--- BEGIN PROVIDED MATERIAL ---

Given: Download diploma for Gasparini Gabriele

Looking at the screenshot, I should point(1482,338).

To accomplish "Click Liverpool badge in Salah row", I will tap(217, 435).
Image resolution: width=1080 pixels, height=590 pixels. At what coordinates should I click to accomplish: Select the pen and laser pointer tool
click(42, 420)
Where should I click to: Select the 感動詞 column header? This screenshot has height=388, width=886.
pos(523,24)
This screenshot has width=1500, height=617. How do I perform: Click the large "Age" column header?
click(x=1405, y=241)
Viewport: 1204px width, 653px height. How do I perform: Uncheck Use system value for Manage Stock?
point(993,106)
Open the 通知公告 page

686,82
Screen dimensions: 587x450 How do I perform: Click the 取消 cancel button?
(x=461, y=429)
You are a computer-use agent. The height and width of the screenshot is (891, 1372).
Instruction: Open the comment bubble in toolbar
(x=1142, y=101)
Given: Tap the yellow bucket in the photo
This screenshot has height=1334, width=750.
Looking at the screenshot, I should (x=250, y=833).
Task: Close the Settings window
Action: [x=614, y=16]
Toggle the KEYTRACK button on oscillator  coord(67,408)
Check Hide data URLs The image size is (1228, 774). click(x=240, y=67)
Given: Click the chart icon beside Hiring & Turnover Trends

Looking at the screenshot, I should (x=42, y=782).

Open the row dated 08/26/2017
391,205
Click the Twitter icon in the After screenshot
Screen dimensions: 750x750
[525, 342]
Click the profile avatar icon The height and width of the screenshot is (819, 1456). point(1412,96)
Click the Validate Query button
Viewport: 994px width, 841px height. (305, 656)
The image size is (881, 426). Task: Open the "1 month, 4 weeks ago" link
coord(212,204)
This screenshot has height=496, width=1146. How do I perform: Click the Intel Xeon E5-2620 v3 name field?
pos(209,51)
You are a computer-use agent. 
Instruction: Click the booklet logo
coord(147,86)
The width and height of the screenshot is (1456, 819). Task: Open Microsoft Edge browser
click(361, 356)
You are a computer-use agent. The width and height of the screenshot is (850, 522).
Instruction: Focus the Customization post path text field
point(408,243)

--- END PROVIDED MATERIAL ---

WHAT IS REQUIRED: How many lines of the items above contain the word "accomplish"? Reply with the number only.

REPLY: 2